Sucedió en un coche, en plena submeseta. Allí germinó su vocación; en un punto equidistante entre las últimas jorobas de la geografía galaica y esa fortificación primigenia de la Naturaleza, guardiana de Madrid por el Norte, llamada Guadarrama. Fue entonces cuando Juan oyó por primera vez los nombres de Bravo, Padilla y Maldonado; botones que le abrieron en su joven cabeza, de sopetón, cual presa desembalsada, las compuertas de la Historia.
El juego de enumerar en voz alta la marca y color de los coches que los adelantaban le había agotado, poco después de pasar Astorga. Mamá, mujer de recursos recreativos inagotables, extrajo de la guantera un mapa, un pequeño bloc y un bolígrafo rojo, desdoblando aquel en toda su magnitud, hasta tapar los rayos de Sol que se filtraban por el parabrisas. El reto era el siguiente: debía poner toda su atención en la vera de la calzada, leer los carteles de un azul que rivalizaba con el limpio cielo y tomar buena nota de los lugares cuya cercanía anunciaban. Así, frente pegada a la ventanilla trasera, pasaron La Bañeza, Valcabado del Páramo, Pobladura del Valle, Villabrázaro, Benavente, Cerecinos de Campos, Villalpando, Urueña y Villardefrades. Cada localidad y su orden en la autopista quedaban grabadas, tanto en la libretilla como en su memoria. Así, hasta que el Renault Clío cogió una salida a mano derecha.

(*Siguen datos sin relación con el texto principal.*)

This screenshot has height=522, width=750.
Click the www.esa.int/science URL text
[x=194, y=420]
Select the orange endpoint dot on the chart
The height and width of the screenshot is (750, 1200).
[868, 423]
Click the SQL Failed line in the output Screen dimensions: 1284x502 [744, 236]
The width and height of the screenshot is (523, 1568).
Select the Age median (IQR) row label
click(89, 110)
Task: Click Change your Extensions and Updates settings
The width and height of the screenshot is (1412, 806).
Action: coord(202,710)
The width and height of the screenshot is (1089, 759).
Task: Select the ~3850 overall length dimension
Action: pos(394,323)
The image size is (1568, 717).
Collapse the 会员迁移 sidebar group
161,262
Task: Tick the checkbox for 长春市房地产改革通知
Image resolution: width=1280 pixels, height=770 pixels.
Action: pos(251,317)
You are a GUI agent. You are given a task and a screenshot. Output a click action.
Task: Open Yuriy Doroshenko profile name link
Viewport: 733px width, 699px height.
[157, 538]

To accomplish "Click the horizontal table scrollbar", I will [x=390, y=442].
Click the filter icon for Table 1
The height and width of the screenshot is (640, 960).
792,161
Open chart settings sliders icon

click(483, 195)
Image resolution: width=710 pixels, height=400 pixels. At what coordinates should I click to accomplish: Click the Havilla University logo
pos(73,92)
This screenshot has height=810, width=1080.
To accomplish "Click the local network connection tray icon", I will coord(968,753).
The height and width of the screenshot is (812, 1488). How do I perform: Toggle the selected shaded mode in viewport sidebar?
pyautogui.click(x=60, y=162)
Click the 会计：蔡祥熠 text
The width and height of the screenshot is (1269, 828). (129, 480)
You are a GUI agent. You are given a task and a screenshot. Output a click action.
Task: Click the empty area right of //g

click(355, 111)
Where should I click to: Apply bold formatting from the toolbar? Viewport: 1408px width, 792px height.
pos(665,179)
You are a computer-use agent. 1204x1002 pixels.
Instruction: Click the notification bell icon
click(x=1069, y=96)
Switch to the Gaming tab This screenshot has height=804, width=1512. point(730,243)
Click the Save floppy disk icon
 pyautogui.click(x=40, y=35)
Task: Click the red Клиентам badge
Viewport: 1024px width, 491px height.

Juan escribió VILLALAR DE LOS COMUNEROS en letras encarnadas.
Mamá avisó de que se detendrían a recoger a alguien, un compañero de viaje para lo que restaba de trayecto hasta la capital. Siempre recordaría a Guillermo como su primer maestro del pasado, mucho antes que Maritere, su profesora del instituto. Con destreza narrativa hipnótica, le habló de aquellos señores castellanos, su levantamiento y su lucha infructuosa contra un tal Don Carlos, quién había llegado del extranjero y encerrado a su madre, la Reina, para gobernar él en esa tierra. En aquella ocasión, le costó comprender la medida punitiva: cuando se portaba mal, era mamá la que lo dejaba recluido en su habitación, no al revés. Dejaron a Guillermo frente a la entrada al metro de Moncloa, despidiéndose de Juan con un afectuoso apretón de manos.
Más tarde, en casa de la abuela, Juan se revolvió frustrado entre las sábanas, devanándose el seso: no le había quedado claro si aquel mandamás de otro siglo era español como él, alemán o austríaco. Antes de caer en brazos de Morfeo, resolvió pedirle el móvil a mamá la mañana siguiente; así saldría de dudas.